- **WHAT THE TASK REQUIRES**
Look through the records and copy each line with the string "left" in it.

:: DATA FOR PROCESSING

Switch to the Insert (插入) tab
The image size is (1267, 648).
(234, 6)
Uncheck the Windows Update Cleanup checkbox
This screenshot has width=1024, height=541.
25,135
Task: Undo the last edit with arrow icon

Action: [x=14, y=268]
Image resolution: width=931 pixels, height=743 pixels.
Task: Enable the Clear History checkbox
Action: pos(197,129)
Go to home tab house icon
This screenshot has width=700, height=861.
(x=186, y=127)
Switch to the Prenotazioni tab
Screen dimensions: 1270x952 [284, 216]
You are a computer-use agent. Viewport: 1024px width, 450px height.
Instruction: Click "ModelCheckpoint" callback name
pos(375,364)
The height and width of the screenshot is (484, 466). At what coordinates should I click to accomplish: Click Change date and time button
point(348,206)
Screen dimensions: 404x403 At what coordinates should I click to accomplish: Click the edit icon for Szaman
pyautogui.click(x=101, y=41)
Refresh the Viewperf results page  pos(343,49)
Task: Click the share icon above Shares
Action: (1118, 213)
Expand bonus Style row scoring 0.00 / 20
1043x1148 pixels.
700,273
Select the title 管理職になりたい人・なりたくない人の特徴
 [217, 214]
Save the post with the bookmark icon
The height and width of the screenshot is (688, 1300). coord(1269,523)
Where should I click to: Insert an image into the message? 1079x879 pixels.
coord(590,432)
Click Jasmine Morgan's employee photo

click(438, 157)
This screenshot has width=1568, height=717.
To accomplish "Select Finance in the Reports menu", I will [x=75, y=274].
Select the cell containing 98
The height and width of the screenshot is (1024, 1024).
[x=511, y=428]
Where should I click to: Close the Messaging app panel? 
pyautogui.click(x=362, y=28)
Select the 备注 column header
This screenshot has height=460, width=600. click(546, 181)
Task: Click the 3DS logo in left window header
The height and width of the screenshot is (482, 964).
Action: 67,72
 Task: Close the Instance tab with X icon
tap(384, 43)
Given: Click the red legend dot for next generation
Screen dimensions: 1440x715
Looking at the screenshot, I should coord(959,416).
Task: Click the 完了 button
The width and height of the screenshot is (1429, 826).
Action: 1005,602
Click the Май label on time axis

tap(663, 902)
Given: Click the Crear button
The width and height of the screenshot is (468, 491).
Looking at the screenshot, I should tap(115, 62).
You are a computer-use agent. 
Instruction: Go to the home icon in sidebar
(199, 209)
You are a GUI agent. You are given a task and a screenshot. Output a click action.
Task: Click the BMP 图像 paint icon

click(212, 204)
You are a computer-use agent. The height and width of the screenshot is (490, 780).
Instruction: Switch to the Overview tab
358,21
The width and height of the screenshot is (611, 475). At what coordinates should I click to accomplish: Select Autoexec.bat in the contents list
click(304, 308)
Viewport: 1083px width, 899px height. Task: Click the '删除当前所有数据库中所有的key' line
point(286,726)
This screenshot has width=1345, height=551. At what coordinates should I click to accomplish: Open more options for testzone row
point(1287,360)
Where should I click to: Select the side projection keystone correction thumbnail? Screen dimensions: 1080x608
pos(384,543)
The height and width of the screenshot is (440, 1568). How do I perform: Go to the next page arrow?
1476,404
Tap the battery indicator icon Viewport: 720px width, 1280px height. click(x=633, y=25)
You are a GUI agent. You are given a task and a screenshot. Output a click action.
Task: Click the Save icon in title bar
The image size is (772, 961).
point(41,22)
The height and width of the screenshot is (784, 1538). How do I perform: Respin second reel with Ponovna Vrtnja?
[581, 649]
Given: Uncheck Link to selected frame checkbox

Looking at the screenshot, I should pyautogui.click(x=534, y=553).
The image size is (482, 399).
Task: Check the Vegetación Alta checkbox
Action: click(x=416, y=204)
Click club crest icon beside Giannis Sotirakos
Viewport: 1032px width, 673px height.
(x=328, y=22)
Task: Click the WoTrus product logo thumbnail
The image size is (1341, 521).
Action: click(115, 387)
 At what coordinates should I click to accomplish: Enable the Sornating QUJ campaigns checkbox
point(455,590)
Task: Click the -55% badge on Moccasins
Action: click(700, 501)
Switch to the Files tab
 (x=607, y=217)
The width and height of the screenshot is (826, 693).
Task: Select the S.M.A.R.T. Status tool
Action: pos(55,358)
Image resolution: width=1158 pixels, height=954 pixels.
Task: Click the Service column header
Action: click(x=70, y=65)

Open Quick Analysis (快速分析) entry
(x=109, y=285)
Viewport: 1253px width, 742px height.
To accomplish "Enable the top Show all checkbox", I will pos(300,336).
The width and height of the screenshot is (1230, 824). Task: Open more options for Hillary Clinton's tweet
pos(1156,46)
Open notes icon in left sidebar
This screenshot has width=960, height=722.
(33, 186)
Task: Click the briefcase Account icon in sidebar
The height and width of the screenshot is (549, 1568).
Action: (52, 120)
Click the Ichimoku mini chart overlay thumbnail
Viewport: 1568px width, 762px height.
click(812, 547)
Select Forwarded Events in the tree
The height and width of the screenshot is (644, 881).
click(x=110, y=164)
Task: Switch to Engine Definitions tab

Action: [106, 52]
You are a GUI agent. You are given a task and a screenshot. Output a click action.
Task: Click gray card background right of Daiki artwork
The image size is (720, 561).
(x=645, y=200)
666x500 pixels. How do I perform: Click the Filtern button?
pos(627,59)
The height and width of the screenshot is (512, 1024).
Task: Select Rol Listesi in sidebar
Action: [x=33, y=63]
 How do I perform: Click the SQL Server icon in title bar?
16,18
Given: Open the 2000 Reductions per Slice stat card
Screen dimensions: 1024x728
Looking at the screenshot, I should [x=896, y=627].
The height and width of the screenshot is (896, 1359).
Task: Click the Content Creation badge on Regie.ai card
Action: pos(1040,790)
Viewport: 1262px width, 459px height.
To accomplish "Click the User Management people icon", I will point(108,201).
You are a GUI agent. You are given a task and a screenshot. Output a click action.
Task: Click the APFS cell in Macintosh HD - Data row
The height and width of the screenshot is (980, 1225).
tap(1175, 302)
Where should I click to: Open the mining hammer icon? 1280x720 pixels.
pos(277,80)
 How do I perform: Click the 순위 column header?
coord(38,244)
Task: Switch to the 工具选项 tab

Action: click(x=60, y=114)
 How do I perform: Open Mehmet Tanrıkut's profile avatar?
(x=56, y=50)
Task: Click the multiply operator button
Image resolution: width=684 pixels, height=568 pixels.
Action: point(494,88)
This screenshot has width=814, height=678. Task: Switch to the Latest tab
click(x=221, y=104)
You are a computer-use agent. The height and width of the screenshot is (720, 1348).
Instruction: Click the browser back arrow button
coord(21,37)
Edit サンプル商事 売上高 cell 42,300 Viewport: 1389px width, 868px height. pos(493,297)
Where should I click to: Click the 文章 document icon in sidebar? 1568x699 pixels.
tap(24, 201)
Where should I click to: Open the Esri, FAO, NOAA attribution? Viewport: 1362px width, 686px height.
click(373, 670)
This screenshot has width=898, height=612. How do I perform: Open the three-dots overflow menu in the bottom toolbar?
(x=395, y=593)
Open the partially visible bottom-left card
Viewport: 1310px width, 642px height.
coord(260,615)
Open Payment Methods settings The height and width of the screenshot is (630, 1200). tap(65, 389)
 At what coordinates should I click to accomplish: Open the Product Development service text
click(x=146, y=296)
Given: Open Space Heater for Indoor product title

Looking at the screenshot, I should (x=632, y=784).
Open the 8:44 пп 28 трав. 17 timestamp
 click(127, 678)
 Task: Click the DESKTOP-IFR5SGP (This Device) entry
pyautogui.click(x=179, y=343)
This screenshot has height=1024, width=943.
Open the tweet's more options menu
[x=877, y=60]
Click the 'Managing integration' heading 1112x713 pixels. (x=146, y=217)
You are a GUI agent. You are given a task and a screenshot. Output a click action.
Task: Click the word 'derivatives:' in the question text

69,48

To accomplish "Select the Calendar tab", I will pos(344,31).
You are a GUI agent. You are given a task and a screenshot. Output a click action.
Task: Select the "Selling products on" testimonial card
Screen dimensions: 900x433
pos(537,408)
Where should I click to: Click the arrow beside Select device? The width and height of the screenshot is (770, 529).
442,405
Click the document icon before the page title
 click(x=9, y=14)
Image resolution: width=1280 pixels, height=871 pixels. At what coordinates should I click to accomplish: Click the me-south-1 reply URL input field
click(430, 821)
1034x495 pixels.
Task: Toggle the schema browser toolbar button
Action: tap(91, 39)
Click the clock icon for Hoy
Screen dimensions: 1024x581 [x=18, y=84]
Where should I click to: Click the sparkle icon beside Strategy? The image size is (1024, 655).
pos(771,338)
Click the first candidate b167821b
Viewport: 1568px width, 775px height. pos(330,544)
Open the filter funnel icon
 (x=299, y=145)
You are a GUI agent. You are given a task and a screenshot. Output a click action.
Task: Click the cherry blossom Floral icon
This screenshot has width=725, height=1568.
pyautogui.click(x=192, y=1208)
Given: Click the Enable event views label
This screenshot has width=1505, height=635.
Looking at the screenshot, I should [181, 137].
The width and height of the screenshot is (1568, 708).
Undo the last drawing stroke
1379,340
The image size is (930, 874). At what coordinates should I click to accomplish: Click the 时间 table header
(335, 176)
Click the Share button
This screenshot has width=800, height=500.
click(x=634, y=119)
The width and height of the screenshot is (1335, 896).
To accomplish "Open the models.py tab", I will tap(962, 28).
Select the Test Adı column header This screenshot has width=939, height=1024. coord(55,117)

::::

- **TASK RESPONSE**
Task: Click the 3DS logo in left window header
Open notes icon in left sidebar
Open the partially visible bottom-left card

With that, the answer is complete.